3 Key Themes from eTail West: Retailers’ Top Priorities for 2016

The Mobify team joined thousands of retail experts in Palm Springs last week for WBR’s eTail West conference. We were excited to escape the rain of the Pacific Northwest, soak in some sun, and learn what challenges retailers are looking to solve in 2016.

The week was jam-packed with presentations, panel discussions and networking events with an array of different retailers – and there were three key retail themes woven throughout all those discussions.

1. The Rise of Apps

It’s no surprise that mobile commerce was a big topic at this year’s eTail conference, but the interest shifted from mobile web optimization to the value of a retail app. PWC labelled the app the “Trojan Horse of commerce,” a comment that resonated with other keynote presenters from Beyond the Rack and 1-800-Flowers.

This is a bold statement considering that retailers are often hesitant to invest in an app due to the challenges associated, like increasing app downloads and ensuring that it’s “sticky” enough to stay on a home screen.

So why apps?

  • Payments: Several retailers confirmed last week that their app converts better than mobile web and desktop. This is largely due to the payment functionality in an app. 1-800-Flowers explained that people are getting used to paying in an app and they now seek out this functionality – 50% of their app transactions are now done with Apple Pay. QVC is also seeing success with app payments as first-time customers are completing their first transaction in the QVC app.
  • Gaining Customer Insights: An app gives the retailer the ability to track their shopper’s journey and collect data. Brendan Witcher from Forrester explained that the Starbucks app is not for payments, it is a customer data capturing machine. Fanatics is building apps for a similar purpose. They are building a SDK that can be used by their customers and partners to create apps that can pull customer data – this data would then be used to drive innovation in areas like personalization.
  • Loyalty: By using the app to roll out loyalty programs, retailers are able to ditch the old plastic rewards card and personalize the experience based on the shopper’s purchasing habits within the app.
  • Testing New Features: Apps have become a test lab for features. RueLaLa pilots new features through their app, and if those features resonate with app users, they then roll them out through their other channels. 

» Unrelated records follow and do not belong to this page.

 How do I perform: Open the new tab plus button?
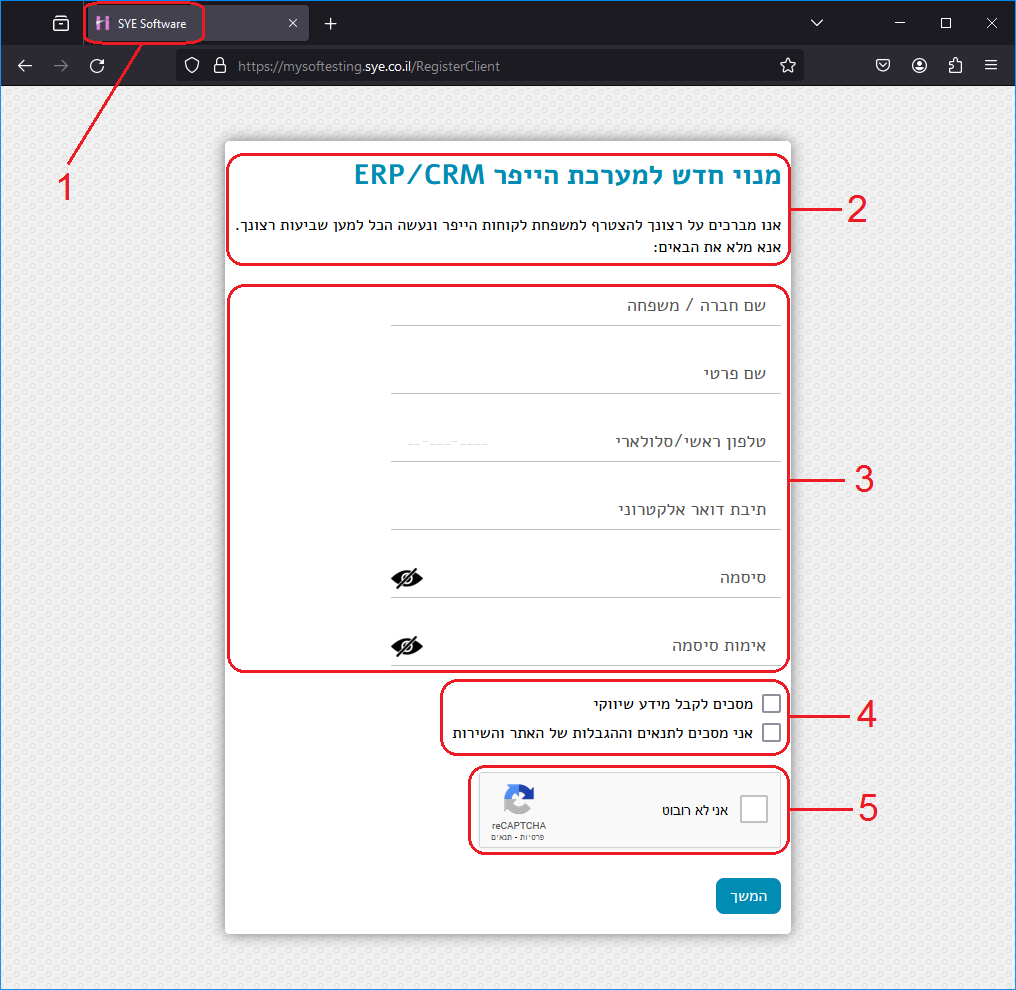pyautogui.click(x=331, y=23)
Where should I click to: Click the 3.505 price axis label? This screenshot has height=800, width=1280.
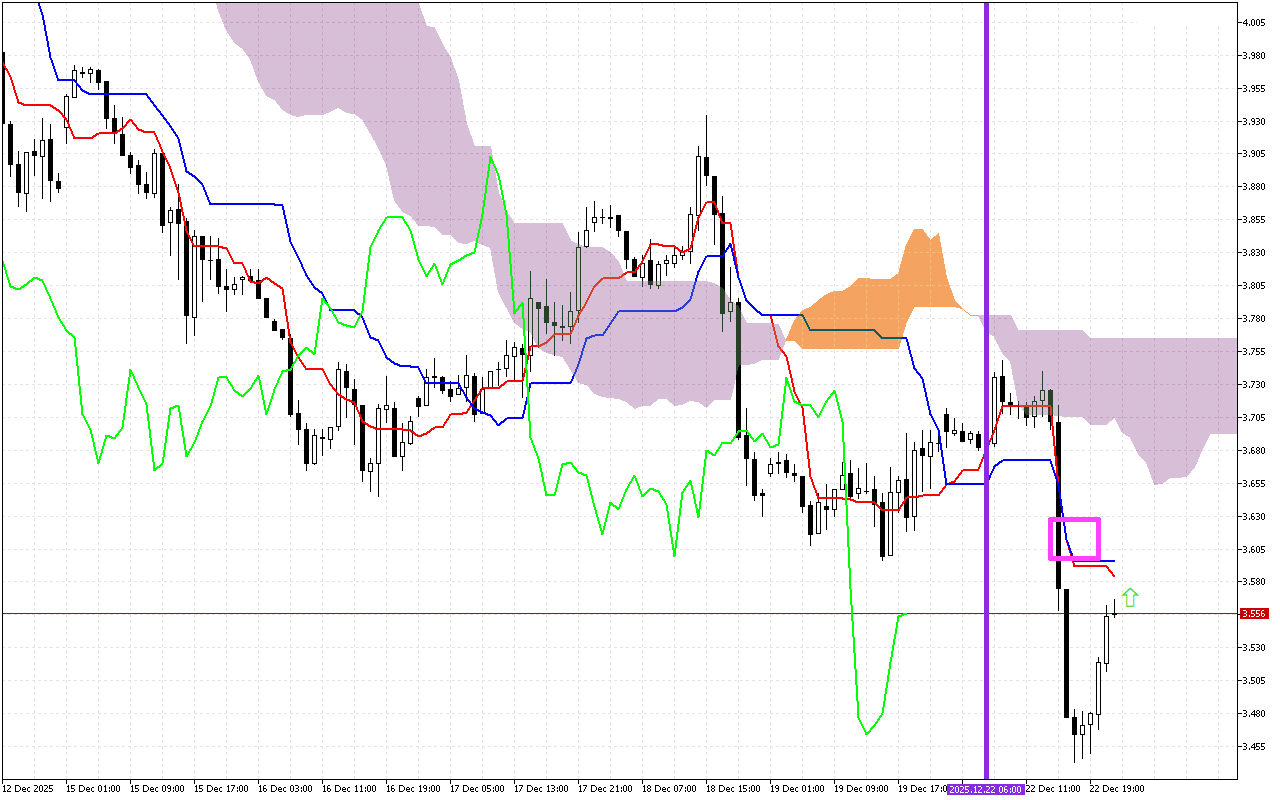pyautogui.click(x=1253, y=681)
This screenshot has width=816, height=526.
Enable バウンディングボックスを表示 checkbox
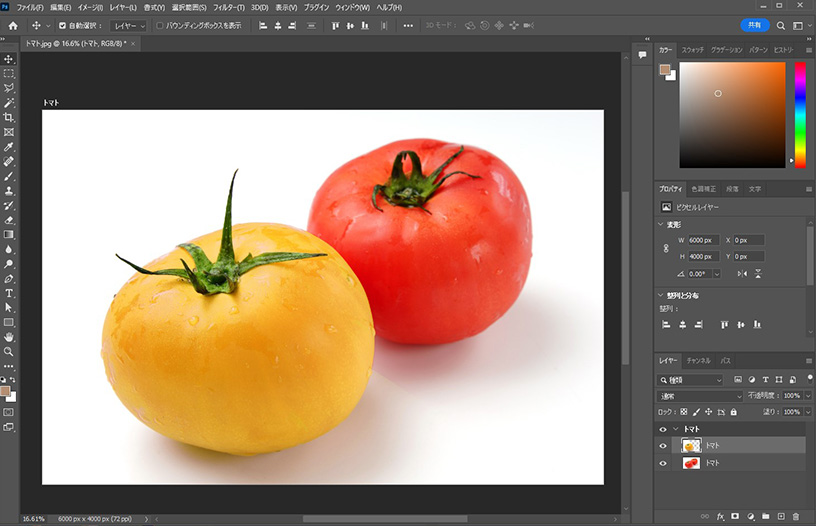pos(160,25)
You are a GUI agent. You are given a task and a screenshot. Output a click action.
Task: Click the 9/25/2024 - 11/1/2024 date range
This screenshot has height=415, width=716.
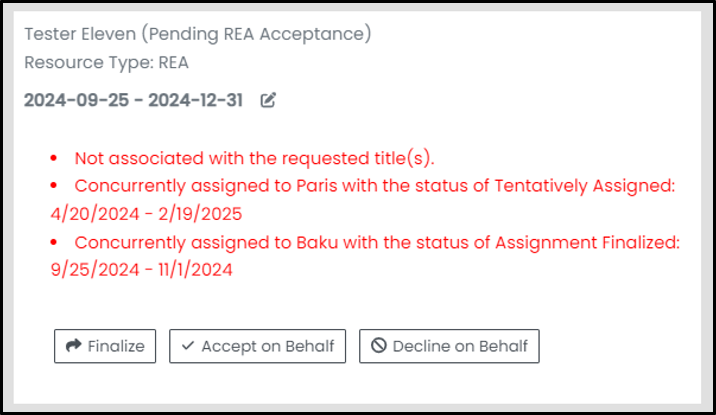142,269
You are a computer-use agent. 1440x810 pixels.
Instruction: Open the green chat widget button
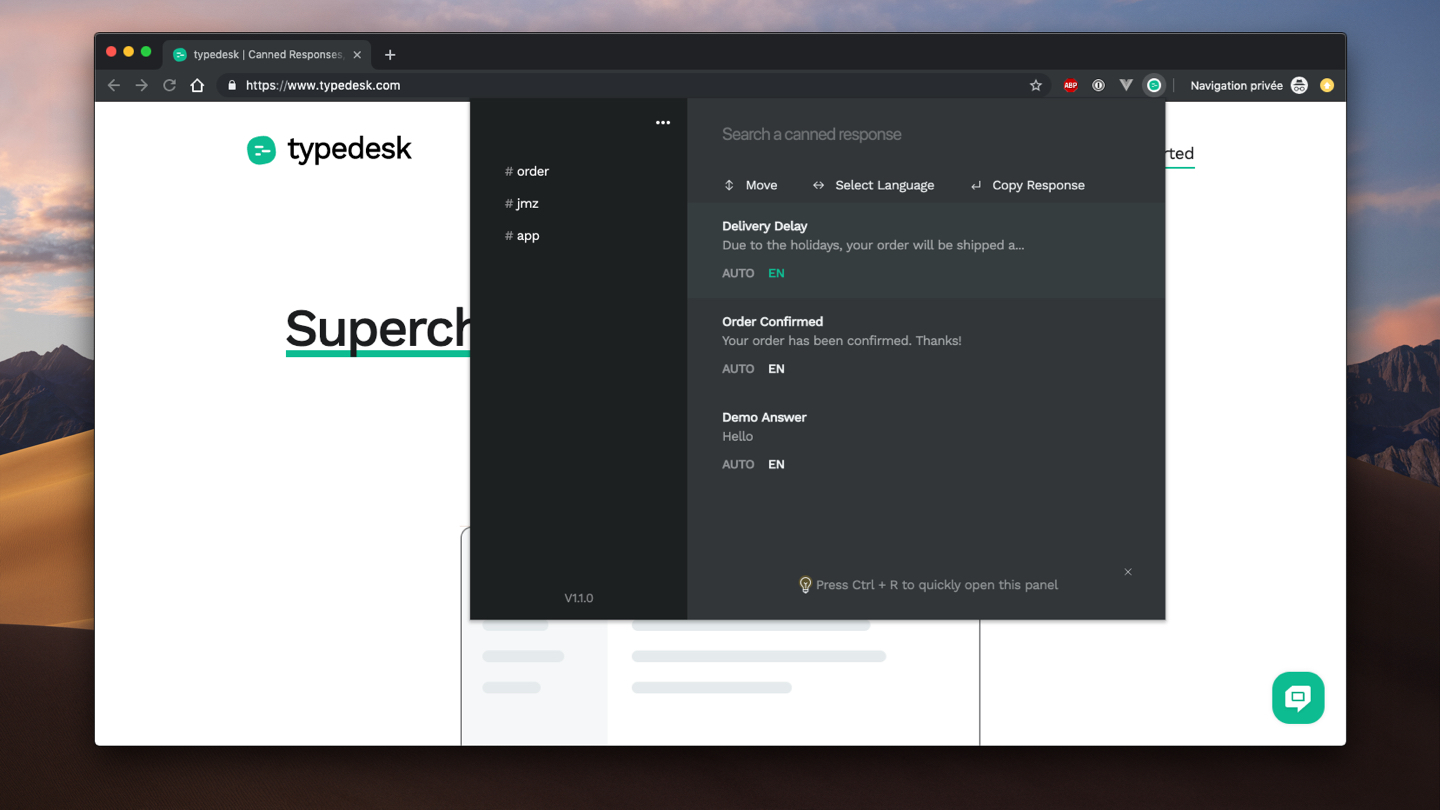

2. Meaningful (and accurate) Personalization

Personalization done right isn’t personalization from the customer’s perspective, it’s just a great experience. Almost every panel spoke to personalizing the customer journey. Despite the popularity of the new buzzword, an IBM study showed that 21% of shoppers are still not being marketed to based on their likes and preferences.

Brenden Witcher explained in his keynote that where we often go wrong is when customers are segmented based on a single point of data – he called this “minority matching.” If you don’t have enough information to personalize the journey, then don’t.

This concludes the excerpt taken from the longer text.